Hi Everyone! My name is Karl and I am from South Africa. I've been playing in a band for about 10 years, but have given it up to focus more on my Studio. 
I am also getting in to some Composing and I would love to write music for film and games. I'm really excited to have found this forum and I'm looking forward to being a member here! 
If any one is interested my soundcloud page is www.soundcloud.com/karlmullermusic , there is only a couple of demo's up, but i am working hard on getting better and uploading new Music.

Best wishes to all!
Karl Muller


----------



## Zelorkq (Sep 15, 2013)

Welkom boet!

Glad to have you aboard Karl, I'm also South African, composing cinematic/epic music, some for myself, some for trailers/films.
I hope you have a great time & experience on this forum!
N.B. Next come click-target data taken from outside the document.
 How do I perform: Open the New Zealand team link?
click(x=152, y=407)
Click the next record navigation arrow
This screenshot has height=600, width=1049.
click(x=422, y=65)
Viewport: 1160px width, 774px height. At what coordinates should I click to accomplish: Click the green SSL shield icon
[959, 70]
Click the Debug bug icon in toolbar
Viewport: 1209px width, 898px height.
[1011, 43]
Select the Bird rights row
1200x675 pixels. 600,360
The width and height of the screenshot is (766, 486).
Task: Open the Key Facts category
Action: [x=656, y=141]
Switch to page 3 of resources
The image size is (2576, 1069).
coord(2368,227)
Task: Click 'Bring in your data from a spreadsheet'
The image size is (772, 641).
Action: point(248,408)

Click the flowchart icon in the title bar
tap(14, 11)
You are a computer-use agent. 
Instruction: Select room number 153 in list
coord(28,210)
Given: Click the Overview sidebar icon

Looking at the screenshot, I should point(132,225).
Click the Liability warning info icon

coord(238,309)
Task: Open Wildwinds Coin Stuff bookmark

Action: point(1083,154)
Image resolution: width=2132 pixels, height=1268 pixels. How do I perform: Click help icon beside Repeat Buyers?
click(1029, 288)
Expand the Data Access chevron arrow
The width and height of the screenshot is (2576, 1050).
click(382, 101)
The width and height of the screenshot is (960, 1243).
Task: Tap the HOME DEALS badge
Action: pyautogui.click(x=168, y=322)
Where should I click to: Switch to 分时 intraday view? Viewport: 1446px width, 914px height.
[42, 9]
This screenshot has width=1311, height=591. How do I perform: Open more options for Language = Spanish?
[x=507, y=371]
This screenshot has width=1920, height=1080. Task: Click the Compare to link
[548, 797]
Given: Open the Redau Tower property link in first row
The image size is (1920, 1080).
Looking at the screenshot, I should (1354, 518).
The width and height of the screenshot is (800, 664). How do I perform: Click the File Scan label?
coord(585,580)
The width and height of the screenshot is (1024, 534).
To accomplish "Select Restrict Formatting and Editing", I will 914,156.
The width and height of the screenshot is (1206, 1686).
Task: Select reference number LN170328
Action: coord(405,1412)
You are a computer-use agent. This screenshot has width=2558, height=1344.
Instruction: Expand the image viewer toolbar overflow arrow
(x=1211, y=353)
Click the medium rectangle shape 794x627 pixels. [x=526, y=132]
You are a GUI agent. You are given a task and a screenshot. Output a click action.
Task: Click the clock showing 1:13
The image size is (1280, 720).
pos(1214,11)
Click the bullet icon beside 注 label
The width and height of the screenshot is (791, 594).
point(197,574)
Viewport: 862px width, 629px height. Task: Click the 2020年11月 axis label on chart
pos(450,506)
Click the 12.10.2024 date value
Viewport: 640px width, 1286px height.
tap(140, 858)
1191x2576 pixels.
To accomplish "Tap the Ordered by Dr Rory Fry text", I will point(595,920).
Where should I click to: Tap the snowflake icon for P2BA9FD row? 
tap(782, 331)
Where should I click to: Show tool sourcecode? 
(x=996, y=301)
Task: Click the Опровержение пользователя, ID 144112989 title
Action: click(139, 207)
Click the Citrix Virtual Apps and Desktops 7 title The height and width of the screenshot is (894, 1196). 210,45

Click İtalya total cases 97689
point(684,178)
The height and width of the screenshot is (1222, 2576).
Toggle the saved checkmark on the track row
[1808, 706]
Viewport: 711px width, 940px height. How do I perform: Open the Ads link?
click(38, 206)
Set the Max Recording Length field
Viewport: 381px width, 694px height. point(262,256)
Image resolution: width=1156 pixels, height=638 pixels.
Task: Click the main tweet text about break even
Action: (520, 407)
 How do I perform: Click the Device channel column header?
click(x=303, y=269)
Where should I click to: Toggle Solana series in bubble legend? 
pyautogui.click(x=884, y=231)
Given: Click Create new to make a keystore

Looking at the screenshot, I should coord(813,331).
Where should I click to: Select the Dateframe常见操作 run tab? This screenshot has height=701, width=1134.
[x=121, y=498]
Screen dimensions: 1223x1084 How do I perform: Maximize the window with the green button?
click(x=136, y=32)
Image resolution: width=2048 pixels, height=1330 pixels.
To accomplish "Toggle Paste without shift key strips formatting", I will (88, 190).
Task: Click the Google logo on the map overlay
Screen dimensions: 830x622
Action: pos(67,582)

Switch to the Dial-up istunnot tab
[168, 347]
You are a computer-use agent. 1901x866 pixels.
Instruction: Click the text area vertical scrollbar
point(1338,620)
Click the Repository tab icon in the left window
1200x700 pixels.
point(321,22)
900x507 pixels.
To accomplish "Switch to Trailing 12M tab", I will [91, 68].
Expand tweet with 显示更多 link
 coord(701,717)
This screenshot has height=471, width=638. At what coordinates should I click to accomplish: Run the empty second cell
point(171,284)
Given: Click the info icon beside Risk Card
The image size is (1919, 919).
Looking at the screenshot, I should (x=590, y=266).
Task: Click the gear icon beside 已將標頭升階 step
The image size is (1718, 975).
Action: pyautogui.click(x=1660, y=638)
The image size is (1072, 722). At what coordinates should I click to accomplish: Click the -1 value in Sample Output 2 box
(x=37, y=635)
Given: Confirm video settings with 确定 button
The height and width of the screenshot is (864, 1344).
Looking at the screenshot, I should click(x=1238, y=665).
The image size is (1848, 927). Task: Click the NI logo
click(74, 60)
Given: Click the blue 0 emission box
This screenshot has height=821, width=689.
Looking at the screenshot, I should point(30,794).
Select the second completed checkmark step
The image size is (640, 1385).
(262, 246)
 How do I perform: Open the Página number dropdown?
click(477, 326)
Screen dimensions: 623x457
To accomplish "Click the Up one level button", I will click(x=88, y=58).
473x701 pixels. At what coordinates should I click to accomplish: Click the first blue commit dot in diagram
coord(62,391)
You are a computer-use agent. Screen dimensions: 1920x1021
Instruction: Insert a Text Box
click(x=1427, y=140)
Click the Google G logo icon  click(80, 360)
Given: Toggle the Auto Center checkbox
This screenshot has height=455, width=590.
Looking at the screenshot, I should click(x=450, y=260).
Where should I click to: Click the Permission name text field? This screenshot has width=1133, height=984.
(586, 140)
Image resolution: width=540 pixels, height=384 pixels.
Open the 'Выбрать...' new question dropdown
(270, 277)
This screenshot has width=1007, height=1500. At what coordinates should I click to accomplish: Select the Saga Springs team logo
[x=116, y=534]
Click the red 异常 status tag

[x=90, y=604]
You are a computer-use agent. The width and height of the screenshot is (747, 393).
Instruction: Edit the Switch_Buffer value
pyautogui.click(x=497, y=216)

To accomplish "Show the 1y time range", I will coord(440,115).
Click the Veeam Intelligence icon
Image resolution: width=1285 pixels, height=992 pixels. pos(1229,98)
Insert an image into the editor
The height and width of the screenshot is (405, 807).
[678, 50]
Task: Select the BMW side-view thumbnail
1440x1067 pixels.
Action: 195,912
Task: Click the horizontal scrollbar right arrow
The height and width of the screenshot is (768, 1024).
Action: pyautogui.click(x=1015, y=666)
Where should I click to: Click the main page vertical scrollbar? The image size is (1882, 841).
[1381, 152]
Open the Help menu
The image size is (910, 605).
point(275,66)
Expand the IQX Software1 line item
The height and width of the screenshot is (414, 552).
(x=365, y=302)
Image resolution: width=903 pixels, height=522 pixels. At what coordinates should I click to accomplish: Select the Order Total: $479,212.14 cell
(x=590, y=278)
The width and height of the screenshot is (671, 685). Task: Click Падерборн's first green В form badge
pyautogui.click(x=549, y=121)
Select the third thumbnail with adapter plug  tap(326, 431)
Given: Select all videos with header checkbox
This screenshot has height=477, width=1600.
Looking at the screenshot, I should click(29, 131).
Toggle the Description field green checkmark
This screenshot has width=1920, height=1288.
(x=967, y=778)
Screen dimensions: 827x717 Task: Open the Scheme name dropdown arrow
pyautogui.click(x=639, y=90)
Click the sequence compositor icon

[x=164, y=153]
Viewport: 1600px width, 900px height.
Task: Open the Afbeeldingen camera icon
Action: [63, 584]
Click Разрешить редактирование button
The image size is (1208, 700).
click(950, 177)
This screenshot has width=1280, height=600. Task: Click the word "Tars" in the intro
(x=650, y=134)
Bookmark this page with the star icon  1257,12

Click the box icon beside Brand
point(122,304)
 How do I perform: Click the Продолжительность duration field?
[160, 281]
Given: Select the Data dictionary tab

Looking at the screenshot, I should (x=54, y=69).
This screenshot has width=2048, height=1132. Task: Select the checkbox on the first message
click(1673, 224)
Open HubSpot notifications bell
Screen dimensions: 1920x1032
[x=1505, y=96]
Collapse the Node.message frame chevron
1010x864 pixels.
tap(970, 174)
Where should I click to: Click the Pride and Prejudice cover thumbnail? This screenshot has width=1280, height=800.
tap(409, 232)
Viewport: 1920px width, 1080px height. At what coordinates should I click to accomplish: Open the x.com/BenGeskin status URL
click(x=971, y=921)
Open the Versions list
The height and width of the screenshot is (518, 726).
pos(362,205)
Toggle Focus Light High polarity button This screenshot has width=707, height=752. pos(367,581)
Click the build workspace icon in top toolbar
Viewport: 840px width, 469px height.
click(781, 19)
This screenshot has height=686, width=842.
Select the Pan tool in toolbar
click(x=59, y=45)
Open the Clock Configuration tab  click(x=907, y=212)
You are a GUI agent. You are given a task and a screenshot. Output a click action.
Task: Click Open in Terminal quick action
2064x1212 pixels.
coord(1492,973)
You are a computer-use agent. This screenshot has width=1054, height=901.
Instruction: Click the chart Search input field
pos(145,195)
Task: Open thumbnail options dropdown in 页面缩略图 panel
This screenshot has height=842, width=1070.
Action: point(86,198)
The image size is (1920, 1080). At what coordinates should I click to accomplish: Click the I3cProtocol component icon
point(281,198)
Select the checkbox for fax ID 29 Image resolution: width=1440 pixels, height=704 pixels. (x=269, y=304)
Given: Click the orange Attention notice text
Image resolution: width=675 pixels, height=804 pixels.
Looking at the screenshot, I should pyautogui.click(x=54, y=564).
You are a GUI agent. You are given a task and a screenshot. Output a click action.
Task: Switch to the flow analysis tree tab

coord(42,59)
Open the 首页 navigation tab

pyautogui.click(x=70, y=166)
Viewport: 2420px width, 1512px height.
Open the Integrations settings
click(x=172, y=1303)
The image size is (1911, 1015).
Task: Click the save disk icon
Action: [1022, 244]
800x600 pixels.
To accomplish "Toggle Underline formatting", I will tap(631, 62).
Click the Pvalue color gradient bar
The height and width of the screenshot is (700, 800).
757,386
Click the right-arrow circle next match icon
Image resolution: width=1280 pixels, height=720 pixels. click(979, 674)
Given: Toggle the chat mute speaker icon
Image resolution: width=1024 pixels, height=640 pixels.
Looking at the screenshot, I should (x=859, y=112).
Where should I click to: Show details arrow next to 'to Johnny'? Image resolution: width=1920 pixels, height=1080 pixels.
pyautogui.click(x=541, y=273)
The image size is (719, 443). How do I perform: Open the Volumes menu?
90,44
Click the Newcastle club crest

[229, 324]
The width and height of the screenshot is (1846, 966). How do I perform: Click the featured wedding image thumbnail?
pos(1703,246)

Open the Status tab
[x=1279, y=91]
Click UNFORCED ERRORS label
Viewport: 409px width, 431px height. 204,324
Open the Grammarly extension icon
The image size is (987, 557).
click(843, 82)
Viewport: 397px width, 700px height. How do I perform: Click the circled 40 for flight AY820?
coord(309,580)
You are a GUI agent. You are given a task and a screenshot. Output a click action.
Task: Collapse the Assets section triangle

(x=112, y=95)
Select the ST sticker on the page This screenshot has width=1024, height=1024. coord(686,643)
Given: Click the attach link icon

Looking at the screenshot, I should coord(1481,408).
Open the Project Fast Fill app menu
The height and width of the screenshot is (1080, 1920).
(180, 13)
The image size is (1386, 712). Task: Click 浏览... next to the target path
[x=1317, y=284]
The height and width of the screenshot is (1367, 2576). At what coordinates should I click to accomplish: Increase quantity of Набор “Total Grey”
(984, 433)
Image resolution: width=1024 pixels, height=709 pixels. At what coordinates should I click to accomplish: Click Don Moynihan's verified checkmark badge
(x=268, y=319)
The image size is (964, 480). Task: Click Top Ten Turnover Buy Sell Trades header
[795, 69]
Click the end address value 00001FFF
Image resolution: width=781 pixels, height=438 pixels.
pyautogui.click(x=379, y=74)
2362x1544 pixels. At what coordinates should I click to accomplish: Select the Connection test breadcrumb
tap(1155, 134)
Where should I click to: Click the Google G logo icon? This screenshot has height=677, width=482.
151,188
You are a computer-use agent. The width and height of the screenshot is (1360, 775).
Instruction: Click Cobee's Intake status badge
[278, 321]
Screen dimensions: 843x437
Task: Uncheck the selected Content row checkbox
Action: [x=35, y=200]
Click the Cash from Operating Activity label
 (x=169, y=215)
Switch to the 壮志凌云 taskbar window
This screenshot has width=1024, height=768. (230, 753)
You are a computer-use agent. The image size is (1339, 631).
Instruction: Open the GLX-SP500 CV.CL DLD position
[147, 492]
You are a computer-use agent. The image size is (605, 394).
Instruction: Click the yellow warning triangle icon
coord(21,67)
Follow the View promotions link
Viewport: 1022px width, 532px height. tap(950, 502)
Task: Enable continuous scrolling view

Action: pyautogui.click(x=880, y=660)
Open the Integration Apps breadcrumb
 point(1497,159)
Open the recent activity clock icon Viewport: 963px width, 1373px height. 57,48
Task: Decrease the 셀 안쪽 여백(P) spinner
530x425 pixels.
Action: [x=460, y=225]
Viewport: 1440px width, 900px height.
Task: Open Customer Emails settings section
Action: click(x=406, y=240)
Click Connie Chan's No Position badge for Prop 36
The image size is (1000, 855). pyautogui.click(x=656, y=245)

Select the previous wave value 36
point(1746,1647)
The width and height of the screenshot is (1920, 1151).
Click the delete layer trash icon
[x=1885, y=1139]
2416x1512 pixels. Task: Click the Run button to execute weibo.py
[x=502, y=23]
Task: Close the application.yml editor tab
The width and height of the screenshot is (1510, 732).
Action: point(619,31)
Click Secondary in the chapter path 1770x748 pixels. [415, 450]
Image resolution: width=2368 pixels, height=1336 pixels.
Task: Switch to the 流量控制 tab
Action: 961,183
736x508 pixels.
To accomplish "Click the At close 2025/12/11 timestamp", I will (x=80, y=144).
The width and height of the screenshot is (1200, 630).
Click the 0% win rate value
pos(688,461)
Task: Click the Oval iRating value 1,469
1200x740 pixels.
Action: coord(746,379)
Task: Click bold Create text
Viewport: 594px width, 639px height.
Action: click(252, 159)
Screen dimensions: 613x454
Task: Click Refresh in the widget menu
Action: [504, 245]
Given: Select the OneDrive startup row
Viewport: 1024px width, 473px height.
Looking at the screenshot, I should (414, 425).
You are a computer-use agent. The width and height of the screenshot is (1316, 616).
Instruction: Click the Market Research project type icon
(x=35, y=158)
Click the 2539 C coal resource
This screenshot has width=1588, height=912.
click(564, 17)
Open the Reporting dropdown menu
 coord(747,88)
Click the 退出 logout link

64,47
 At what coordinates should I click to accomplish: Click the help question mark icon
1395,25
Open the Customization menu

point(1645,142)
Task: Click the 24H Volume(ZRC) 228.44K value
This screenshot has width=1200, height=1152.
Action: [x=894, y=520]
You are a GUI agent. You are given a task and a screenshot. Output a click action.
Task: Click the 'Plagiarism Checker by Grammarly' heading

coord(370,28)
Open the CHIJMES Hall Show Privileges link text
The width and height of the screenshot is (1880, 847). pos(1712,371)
I've had a listen to your Soundcloud channel, you've got some very interesting ideas, great stuff!


Cheers


----------



## Resoded (Sep 15, 2013)

Welcome to the forum!


----------



## KarlMuller182 (Sep 16, 2013)

Thanks Guys! I really appreciate it!
I'm working hard getting to know all the new instruments and possibilities!

Thanks for the comment Zelorkq! I've got a head full of ideas and I'm hopefully my skills will catch up so I can bring them to life!

Have and awesome Evening!

Karl


----------